MLBEDSW-6716: Updates to estimate op SRAM usage

- The cascade builder estimates how much SRAM usage an operator
takes when calculating the cascades. If an elementwise operator
is included in a cascade the IFM2 will always be a constant/scalar
and the IFM2 will be in permanent memory and the size of the
IFM2 should not be included in the SRAM estimate.

- The scheduler did not take into account that IFM can be reused
for the OFM when calculating the op memory usage resulting in
a negative number for non-local memory usage.

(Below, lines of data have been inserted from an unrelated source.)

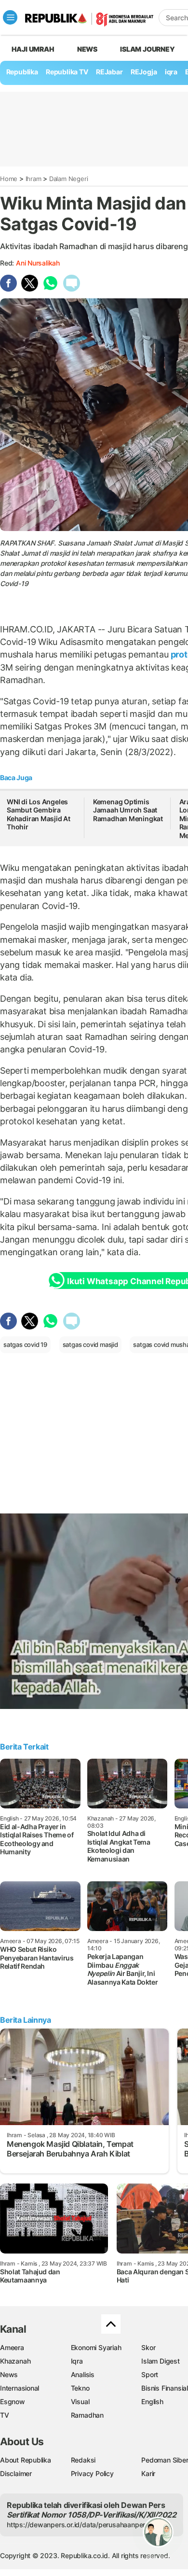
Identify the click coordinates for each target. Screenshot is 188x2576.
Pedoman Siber (164, 2460)
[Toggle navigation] (10, 17)
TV (4, 2415)
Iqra (77, 2361)
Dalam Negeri (68, 178)
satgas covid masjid (90, 1344)
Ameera (12, 2347)
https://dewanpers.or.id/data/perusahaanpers (78, 2524)
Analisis (82, 2374)
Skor (148, 2347)
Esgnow (12, 2401)
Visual (80, 2401)
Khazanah (15, 2361)
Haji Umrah (33, 49)
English (152, 2401)
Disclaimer (16, 2473)
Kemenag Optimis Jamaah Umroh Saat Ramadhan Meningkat (128, 810)
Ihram (33, 178)
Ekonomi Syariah (96, 2347)
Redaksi (83, 2460)
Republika (22, 72)
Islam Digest (160, 2361)
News (87, 49)
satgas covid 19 (25, 1344)
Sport (149, 2374)
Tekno (80, 2388)
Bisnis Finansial (164, 2388)
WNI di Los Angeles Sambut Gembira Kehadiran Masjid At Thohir (38, 814)
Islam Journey (147, 49)
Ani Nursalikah (38, 263)
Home (8, 178)
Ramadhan (87, 2415)
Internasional (19, 2388)
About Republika (25, 2460)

Corrected the
calculation and added assert to detect future problems.

Change-Id: Id7ec8fe1ec5560290f34579a7b9203a75067aba2
Signed-off-by: Johan Alfven <johan.alfven@arm.com>
diff --git a/ethosu/vela/scheduler.py b/ethosu/vela/scheduler.py
index 73eb8b4..c7d08fb 100644
--- a/ethosu/vela/scheduler.py
+++ b/ethosu/vela/scheduler.py
@@ -57,6 +57,7 @@
 from .nn_graph import PassPlacement
 from .nn_graph import SchedulingStrategy
 from .nn_graph import Subgraph
+from .live_range import ofm_can_reuse_ifm
 from .numeric_util import round_down
 from .numeric_util import round_up
 from .operation import NpuBlockType
@@ -974,9 +975,11 @@
                 op_mem_usage = 0
             else:
                 # Min schedule only have ifm and ofm in SRAM (no buffered weigth tensors)
-                op_mem_usage = sched_op.ifm_size_in_bytes() + sched_op.ofm_size_in_bytes()
+                ofm_size = 0 if ofm_can_reuse_ifm(sched_op) else sched_op.ofm_size_in_bytes()
+                op_mem_usage = sched_op.ifm_size_in_bytes() + ofm_size
 
             non_local_mem_usage[sched_op] = min_schedule.memory_snapshot[time_index] - op_mem_usage
+            assert non_local_mem_usage[sched_op] >= 0
 
         # Crate cascades for Min schedule
         cascade_builder = CascadeBuilder(self.sched_ops, self.arch.is_spilling_enabled(), non_local_mem_usage)